A gentle, unassuming man, Willard’s happiest in his frame shop near Galax, Virginia, the home to much of the Blue Ridge Mountain’s best Appalachian folk music. He’s been playing music in the area for years, ever since moving to Galax in 1962 from Kentucky. He grew up there in coal mining country, not far from where Loretta Lynn was born, but really came into the music in Galax. “When I came to Galax, I couldn’t believe it,” Willard says, “every family had a musician of some sort. Music was in the air around here. It was mostly old-time and bluegrass, mostly traditional music but others too.” Forming up with a number of different local bands, Willard began writing songs and sharing them with friends and tourists coming through the area, later touring nationally in a band, Skeeter & The Skidmarks, with his son-in-law Scott Freeman. He still plays regularly in the region, twice a week in the summer months at the Blue Ridge Music Center, a famous stop on the Crooked Road tour.
As a songwriter and as a visual artist, Willard is known for his evocative depictions of Appalachian culture, the old “mountain spirit.” You can hear this on the album with the song “Sweet Virginia Beauty,” written originally about a regional apple variety but shaped to be a love song, or with “The Workin’” which portrays Willard’s memories of growing up deep in the Cumberland Gap region of Kentucky’s Appalachian mountains. One favored song recalls the traditional gathering of “salat” by women in Kentucky (a kind of wild greens). “We’d help each other in the fields in the summer back when I was a boy,” Willard remembers. “People lived off the land and there was a lot of hard work to do.” Willard’s got a wry sense of irony and humor as well, as you can hear in his song “Robin D,” which tells the story of how a man’s love for his boat sundered his marriage, or the song “Ern & Zorry’s Sneakin’ Bitin’ Dog,” which has become a favorite of his granddaughter Dori Freeman’s sets. Just as Willard’s famous pencil art references the region’s musicians, so do his songs, as in “My Henderson Guitar,” a loving ode to the work of famed local luthier Wayne Henderson. Home and family loom large in this music, as they do among the people who live in this storied region.
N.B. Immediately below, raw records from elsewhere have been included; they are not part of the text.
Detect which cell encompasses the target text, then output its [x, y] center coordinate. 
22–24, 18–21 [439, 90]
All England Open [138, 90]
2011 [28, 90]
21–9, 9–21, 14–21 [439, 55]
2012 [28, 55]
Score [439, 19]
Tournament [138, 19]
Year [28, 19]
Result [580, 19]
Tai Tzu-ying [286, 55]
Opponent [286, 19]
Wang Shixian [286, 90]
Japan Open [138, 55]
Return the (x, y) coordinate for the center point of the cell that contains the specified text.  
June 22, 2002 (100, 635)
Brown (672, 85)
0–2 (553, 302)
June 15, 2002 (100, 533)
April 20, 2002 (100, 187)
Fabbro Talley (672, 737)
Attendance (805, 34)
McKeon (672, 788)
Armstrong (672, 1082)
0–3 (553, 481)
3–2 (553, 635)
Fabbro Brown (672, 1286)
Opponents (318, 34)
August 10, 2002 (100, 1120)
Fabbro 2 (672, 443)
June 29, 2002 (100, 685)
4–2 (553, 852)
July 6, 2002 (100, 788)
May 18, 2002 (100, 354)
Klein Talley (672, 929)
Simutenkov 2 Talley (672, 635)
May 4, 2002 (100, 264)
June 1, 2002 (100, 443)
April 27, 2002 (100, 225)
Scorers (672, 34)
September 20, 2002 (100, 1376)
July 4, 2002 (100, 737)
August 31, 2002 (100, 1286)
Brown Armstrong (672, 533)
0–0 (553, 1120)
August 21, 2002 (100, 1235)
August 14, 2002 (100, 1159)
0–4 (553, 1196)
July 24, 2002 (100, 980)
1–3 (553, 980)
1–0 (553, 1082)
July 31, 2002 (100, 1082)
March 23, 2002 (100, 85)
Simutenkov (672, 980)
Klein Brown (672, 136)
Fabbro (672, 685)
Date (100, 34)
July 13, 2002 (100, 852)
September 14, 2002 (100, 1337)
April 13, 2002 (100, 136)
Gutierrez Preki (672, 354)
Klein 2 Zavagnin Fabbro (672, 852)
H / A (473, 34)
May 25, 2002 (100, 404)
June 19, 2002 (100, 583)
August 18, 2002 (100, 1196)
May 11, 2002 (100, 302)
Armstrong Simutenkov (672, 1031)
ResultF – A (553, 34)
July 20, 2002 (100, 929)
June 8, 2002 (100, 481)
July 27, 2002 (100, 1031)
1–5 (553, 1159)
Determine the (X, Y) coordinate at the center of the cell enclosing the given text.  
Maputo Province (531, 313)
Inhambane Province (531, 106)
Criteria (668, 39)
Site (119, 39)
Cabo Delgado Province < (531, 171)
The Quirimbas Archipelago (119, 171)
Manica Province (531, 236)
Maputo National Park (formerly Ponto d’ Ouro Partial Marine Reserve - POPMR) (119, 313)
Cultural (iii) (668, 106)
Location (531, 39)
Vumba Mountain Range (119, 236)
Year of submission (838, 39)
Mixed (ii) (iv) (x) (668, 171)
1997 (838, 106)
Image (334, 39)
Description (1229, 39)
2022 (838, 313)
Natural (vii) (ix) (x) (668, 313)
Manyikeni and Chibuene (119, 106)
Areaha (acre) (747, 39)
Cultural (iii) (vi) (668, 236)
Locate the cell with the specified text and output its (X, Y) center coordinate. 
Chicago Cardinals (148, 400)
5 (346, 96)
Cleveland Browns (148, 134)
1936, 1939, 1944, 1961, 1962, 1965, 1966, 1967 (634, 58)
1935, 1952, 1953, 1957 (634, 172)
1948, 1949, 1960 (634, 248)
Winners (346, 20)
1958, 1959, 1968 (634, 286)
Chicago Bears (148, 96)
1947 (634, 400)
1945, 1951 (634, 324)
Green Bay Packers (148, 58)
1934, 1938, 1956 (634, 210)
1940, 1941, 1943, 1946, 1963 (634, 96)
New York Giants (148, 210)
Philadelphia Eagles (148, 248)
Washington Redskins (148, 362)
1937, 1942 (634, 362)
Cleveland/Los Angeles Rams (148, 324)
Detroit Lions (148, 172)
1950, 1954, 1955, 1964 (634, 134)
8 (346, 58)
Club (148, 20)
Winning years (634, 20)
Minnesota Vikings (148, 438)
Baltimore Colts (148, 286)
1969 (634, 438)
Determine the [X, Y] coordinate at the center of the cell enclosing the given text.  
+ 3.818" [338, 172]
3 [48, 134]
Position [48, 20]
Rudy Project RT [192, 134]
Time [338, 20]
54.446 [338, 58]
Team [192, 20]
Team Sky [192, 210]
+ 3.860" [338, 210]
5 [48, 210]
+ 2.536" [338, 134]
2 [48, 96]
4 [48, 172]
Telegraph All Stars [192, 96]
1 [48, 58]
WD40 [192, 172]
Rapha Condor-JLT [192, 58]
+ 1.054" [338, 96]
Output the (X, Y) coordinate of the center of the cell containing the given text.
For Willard, it’s been a blessing to see the career of his granddaugher Dori Freeman blossom. “First time I heard sing,” he says, “she was about 16 or so I guess. I was just blown away by her voice. She just had an incredible voice.” For Dori, it’s hard to imagine her life without music. “Music has always been the most important part of my family,” she says. “It’s a big part of why I have such a good relationship with my parents and my grandpa.” You can hear the old-time mountain music, made among the closest family members, in Willard Gayheart’s new album, and if 87 years was a long time to wait for his first solo record, at least he’s been busy building up to it.